> Exercise aim: Repeat exactly the lines below that lie between the line with "1007x572 pixels. At" and the line with "Given: Click the eye", counting both of those lines as part of the answer.

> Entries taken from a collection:
+++++

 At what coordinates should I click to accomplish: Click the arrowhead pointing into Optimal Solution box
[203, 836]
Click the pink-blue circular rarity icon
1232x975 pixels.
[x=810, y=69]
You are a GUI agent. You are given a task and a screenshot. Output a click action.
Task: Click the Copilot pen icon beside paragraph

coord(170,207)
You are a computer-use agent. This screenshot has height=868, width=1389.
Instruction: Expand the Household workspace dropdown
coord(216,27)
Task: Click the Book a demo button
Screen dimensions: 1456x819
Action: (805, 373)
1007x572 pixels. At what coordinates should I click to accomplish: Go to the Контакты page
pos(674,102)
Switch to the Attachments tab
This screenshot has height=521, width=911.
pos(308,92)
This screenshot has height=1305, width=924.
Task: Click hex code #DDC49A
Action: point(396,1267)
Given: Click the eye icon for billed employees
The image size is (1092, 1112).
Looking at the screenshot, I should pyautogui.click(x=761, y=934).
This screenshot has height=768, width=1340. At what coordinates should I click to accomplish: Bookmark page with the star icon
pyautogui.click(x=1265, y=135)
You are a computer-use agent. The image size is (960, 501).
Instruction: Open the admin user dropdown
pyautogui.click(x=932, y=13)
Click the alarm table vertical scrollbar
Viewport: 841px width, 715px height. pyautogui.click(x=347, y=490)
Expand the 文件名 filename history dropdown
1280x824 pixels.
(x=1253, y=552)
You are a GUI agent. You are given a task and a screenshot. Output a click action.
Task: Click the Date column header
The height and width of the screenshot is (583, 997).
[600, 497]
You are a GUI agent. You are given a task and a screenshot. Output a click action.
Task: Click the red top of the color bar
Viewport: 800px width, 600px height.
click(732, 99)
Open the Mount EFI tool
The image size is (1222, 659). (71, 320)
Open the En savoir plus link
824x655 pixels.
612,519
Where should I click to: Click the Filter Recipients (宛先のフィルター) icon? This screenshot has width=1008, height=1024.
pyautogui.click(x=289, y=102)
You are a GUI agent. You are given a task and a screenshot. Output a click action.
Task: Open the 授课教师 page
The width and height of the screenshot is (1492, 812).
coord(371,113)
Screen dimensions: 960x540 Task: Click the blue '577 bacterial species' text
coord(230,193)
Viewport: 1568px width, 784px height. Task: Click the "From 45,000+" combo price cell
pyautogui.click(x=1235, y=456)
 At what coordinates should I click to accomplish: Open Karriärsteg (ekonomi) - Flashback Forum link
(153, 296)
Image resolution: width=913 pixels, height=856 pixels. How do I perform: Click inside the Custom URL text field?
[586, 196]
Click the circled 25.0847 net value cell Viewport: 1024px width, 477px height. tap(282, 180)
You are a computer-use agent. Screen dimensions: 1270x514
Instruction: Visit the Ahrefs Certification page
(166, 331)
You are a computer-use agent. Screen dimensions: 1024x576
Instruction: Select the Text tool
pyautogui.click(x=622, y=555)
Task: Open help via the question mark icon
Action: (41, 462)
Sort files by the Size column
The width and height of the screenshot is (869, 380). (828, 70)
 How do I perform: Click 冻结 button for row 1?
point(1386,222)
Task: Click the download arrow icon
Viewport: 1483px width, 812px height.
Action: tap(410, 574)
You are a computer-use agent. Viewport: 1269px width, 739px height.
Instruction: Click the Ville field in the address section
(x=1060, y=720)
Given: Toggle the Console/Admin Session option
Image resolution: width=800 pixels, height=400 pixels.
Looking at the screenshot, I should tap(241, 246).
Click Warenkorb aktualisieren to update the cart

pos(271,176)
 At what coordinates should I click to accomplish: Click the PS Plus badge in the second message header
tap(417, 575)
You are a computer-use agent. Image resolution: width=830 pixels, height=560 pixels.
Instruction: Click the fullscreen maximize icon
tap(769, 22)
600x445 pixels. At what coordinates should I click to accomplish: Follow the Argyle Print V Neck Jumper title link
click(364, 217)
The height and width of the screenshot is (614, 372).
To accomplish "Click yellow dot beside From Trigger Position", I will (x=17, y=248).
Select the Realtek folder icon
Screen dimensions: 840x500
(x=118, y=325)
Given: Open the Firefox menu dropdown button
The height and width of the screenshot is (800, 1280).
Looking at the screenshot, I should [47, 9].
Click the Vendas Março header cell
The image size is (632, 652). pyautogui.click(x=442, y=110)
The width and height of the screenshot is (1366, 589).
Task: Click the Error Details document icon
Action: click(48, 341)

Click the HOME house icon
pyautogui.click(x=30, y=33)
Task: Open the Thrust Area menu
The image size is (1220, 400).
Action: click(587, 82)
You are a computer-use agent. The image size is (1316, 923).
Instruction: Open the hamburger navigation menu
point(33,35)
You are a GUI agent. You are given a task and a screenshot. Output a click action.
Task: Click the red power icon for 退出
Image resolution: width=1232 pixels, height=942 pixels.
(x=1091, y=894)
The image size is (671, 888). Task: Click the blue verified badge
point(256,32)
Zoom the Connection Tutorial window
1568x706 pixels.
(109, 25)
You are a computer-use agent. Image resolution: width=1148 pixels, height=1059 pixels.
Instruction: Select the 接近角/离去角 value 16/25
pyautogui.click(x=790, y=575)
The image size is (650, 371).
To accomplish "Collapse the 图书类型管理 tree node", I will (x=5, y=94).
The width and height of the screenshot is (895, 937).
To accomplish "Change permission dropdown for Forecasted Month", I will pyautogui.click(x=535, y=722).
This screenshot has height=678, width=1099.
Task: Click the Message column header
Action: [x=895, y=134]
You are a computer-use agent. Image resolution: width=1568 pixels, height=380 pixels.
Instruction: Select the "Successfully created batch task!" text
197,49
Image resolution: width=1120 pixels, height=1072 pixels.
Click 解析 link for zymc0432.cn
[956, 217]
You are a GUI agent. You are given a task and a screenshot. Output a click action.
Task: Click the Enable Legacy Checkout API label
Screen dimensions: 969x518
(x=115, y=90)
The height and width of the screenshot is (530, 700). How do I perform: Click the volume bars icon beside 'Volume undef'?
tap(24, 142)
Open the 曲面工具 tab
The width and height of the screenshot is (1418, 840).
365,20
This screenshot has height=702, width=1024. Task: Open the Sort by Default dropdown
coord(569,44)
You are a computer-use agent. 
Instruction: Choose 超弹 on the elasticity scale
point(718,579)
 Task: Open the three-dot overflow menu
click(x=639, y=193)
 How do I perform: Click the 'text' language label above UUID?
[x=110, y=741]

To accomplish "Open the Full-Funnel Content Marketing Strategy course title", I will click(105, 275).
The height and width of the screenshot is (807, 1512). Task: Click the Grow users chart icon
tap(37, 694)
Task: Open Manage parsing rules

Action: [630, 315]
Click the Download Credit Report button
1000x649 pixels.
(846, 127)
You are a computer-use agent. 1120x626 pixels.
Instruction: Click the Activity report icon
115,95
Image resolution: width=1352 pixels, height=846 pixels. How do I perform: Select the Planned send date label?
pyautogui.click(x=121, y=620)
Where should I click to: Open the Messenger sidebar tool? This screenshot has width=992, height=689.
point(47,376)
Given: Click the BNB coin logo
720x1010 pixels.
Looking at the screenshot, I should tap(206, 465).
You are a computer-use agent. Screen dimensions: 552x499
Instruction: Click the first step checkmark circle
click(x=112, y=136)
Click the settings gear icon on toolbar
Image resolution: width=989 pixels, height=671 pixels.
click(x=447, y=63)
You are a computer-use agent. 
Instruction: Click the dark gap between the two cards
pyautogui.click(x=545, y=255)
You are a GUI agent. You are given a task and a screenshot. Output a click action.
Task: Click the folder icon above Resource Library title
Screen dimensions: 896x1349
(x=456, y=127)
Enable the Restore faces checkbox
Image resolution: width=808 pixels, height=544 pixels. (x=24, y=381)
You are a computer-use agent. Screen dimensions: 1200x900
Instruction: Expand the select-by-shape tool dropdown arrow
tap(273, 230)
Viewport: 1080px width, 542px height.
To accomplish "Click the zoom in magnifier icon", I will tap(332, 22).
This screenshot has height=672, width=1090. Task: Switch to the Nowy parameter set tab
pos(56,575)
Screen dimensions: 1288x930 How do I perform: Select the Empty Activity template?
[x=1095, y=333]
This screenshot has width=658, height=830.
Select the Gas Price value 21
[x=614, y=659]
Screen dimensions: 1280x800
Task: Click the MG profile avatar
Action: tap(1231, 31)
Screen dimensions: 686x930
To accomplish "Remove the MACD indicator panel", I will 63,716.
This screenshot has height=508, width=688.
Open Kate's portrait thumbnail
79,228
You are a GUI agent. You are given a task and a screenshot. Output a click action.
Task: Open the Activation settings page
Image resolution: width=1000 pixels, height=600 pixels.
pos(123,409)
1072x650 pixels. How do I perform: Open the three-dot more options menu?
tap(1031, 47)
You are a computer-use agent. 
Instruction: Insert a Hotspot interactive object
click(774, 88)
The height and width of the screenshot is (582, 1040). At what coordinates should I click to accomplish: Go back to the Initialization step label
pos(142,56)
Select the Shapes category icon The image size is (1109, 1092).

+++++

> Answer:
1007x572 pixels. At what coordinates should I click to accomplish: Go to the Контакты page
pos(674,102)
Switch to the Attachments tab
This screenshot has height=521, width=911.
pos(308,92)
This screenshot has height=1305, width=924.
Task: Click hex code #DDC49A
Action: point(396,1267)
Given: Click the eye icon for billed employees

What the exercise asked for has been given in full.